Techno, house, hauntology e outras ondas.

Oficina Radiofónica #38: Especial Crónica com Pedro Rebelo, compilação Deriva e Roel Meelkop

Ilustração: Riça
Publicado a: 18/09/2020

Oficina Radiofónica é a coluna de crítica de música electrónica do Rimas e Batidas. Música Electrónica? Sim. Techno e footwork, house e hauntology, cenas experimentais, ambientais, electro clássico e moderno, drum n’ bass e dubstep, dub e o que mais possa ser feito com sintetizadores e caixas de ritmos, computadores e osciladores e samplers e sequenciadores e outras máquinas que façam “bleep”, “zoing”, “boom” e “tshack”.



[Pedro Rebelo] Listen to me / Crónica

No texto em que se apresenta Listen to me, na página reservada a este lançamento na plataforma Bandcamp, explica-se com algum detalhe o percurso artístico e académico de Pedro Rebelo, artista, investigador e pedagogo com impressionante currículo, que é actualmente Professor de Artes Sónicas na Queen’s University de Belfast. Rebelo foi recentemente agraciado com dois importantes subsídios pelo Arts and Humanities Research Council que suportarão alguns dos seus projectos de investigação, incluindo um com o título Sounding Conflict em que se propõe analisar as relações entre o som, a música e situações de conflito. Coordenadas que, certamente, melhor amparam a audição de Listen to me, que pode, estando o ouvinte de posse dessa informação, ganhar outro tipo de relevância.

▶ **REGISTOS FORNECIDOS**:
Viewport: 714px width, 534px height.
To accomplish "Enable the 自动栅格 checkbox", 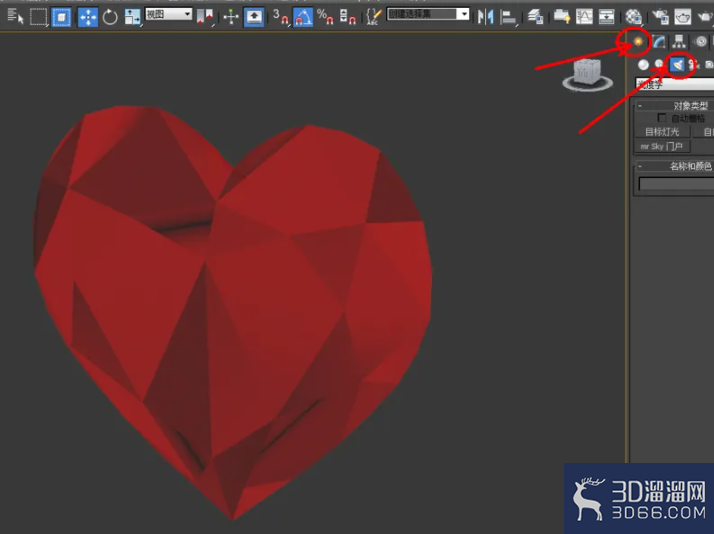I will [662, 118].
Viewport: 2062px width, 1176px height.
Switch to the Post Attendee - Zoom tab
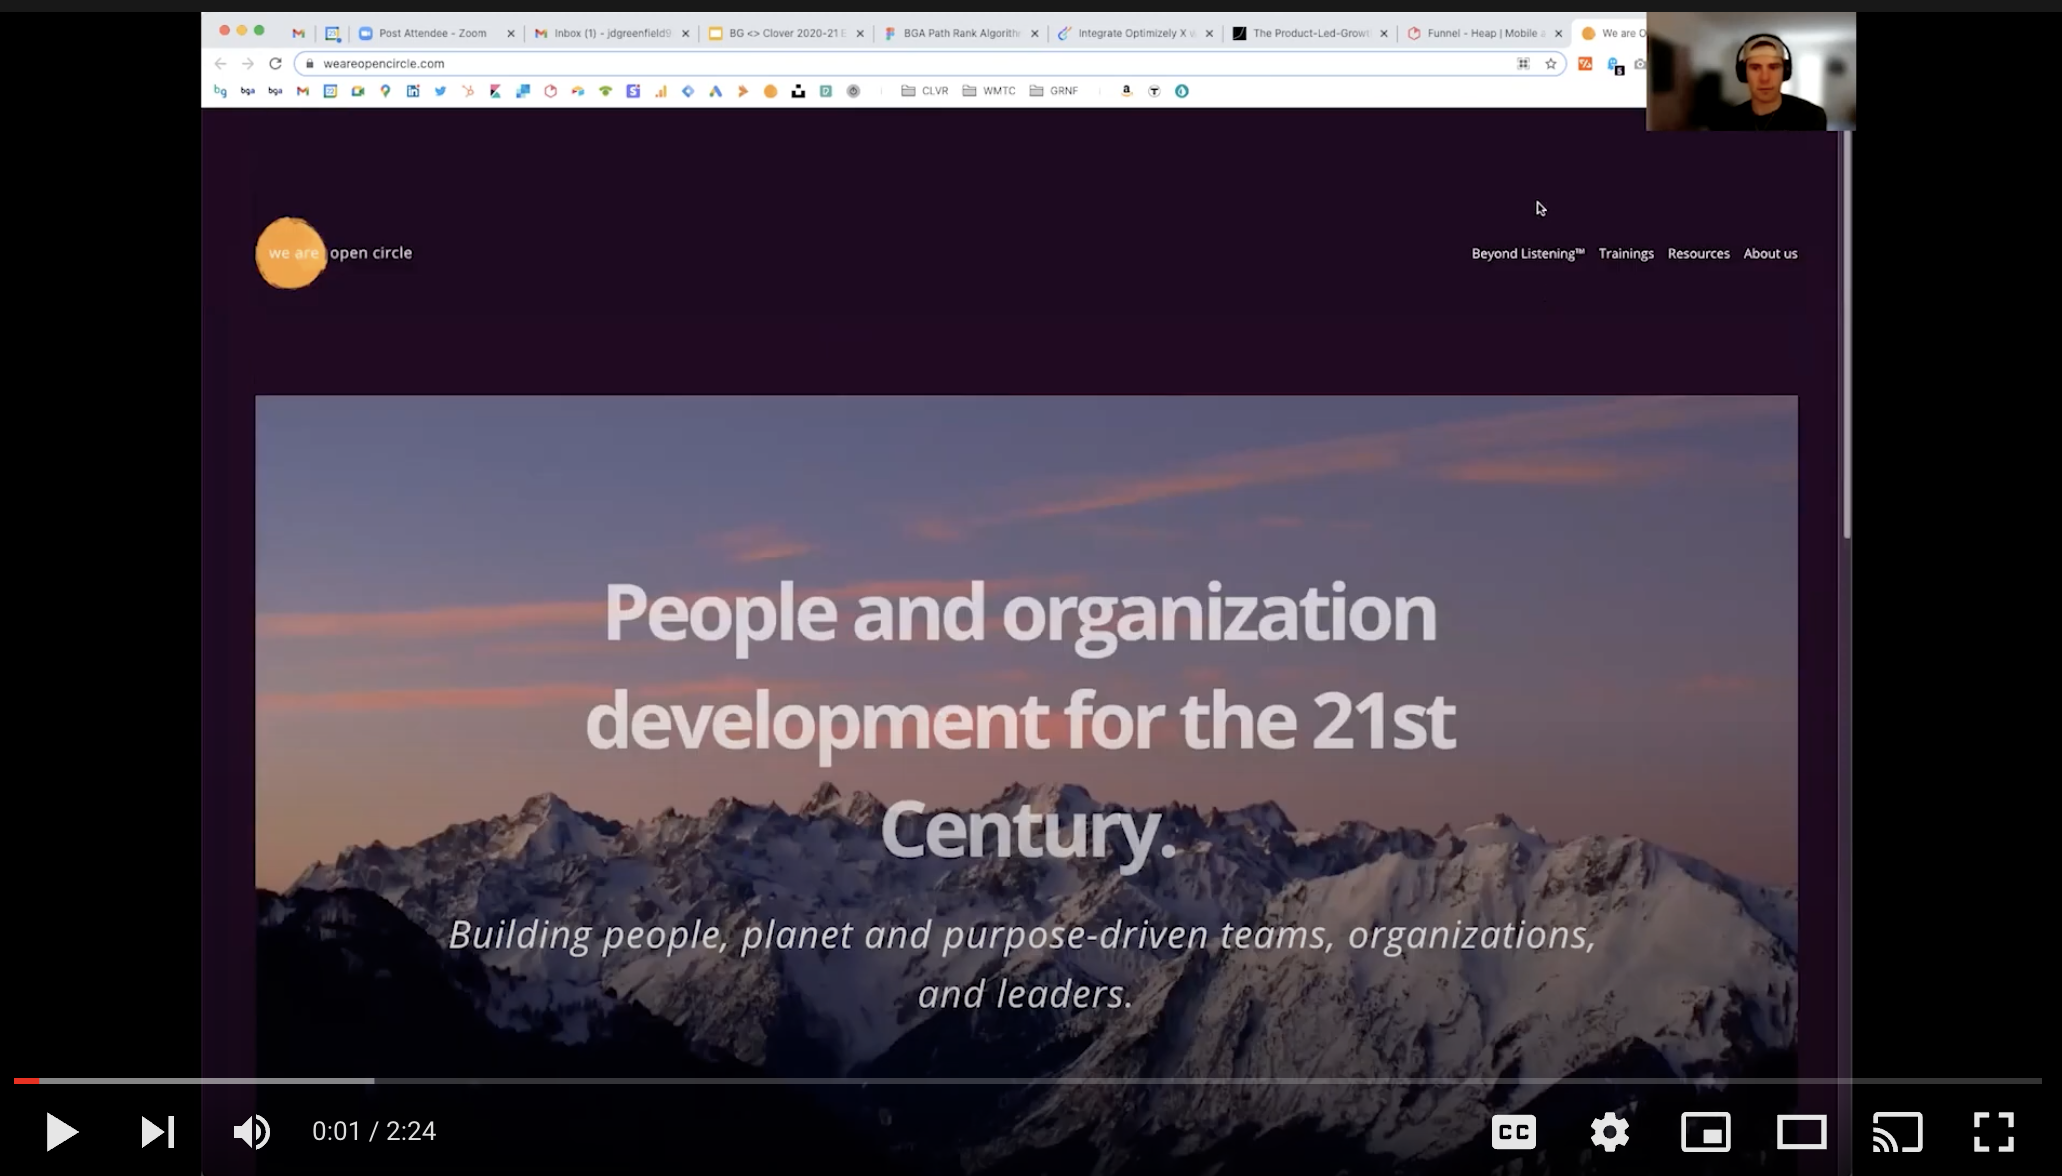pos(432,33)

▶ **A TAREFA**: Resuma o excerto em duas frases. Os registos constituem material à parte, independente do excerto.

▶ **TAREFA CONCLUÍDA**: A Oficina Radiofónica é a coluna de crítica de música electrónica do Rimas e Batidas e abrange géneros como techno, house, hauntology, dub e o que mais possa ser feito com sintetizadores e outras máquinas. Na edição #38, a crítica a Listen to me, de Pedro Rebelo (Crónica), destaca o percurso deste professor de Artes Sónicas na Queen's University de Belfast, recentemente agraciado com dois subsídios do Arts and Humanities Research Council, informação que pode dar outra relevância à audição do lançamento.